Mais ou menos na mesma época, um neurologista chamado Antonio Egas Moniz estava ocupado retirando pequenas partes do lobo frontal do cérebro de seus pacientes – uma área vital para o planejamento e a personalidade. O tratamento foi considerado bem-sucedido em vários casos – e as inevitáveis consequências e mudanças de personalidade foram vistas como efeitos secundários. Para a surpresa de todos, esse trabalho lhe rendeu um Prêmio Nobel em 1949.
Retirar partes do cérebro e observar os resultados lhe foi útil para o estudo e a prática da estimulação cerebral – que permitiu que neurologistas compreendessem que áreas do cérebro podem ser beneficiadas com os eletrodos.
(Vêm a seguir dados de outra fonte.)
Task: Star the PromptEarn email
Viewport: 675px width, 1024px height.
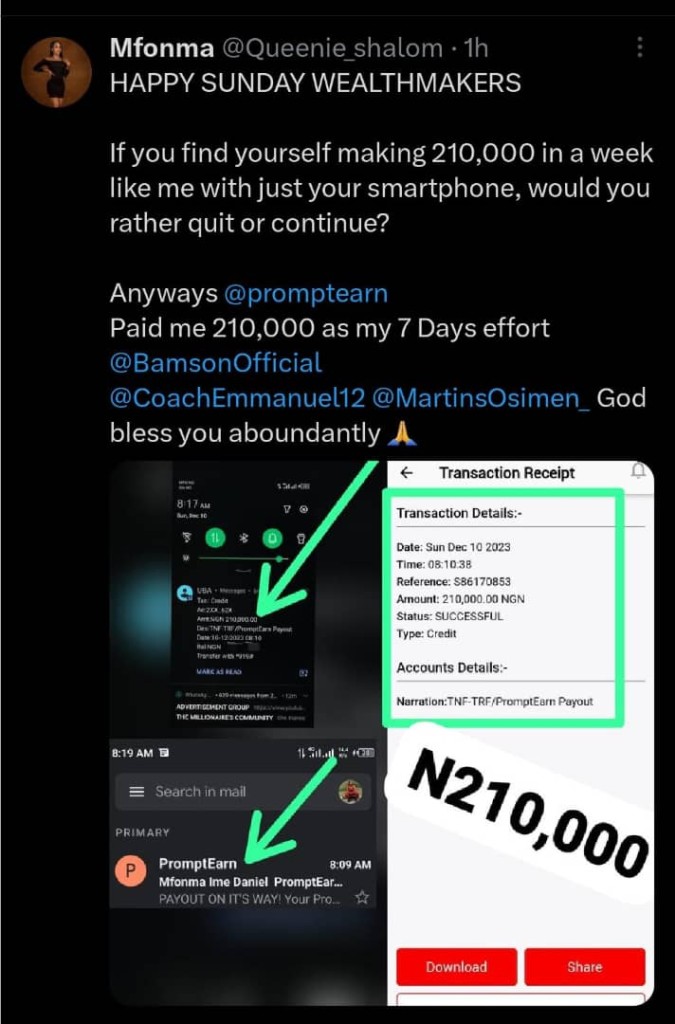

Quando remédios antipsicóticos e antidepressivos se tornaram mais comuns nas receitas médicas, a predominância dessas técnicas invasivas e irreversíveis foi reduzida, mas as lições aprendidas nas áreas cerebrais envolvidas foram importantes para a estimulação cerebral como a conhecemos hoje.
Em 2002, a estimulação cerebral profunda foi aprovada para o tratamento do mal de Parkinson e já foi aplicada em mais de 40 mil pacientes. Apesar de ser usada majoritariamente para tremores, abriu-se caminho para que ela fosse utilizada em outros distúrbios, como depressão severa – caso de pacientes como Anna.
Para realizar a estimulação cerebral profunda, os cientistas precisam de uma espécie de furadeira para abrir um buraco no crânio do paciente. Depois disso, eles colocam eletrodos no próprio cérebro. Em muitas vezes, o paciente está acordado, o que permite que os pesquisadores testem a área do cérebro enquanto este é estimulado.
Tratando a obesidade
Algumas pessoas podem sofrer de obesidade por causa de uma alteração no sistema de recompensa no cérebro. Há obesos que demonstram até diferentes padrões cerebrais em relação a pessoas magras quando expostos a fotos de comidas gostosas. A teoria é a de que o núcleo accumbens é a área que leva pessoas viciadas ao seu objeto de desejo – seja comida, álcool ou drogas.
Geralmente, a área do cérebro que nos ajuda a agir racionalmente evita que a parte impulsiva, faminta e imediatista em relação a recompensas nos domine. Mas o sistema de recompensas pode às vezes “se sobrepor a nossos bons modos”, diz o neurocirurgião Piotr Zielinski, da Universidade de Educação Física e Esportes em Gdansk, na Polônia. A indústria das dietas prospera graças aos nossos núcleos accumbens, diz ele.
Zielinski viu a prática da estimulação cerebral expandir do tratamento para mal de Parkinson – seu departamento realizou mais de 2,5 mil procedimentos do tipo desde os anos 1990 – para o tratamento de agressões patológicas, síndrome de Tourette e transtorno obsessivo compulsivo.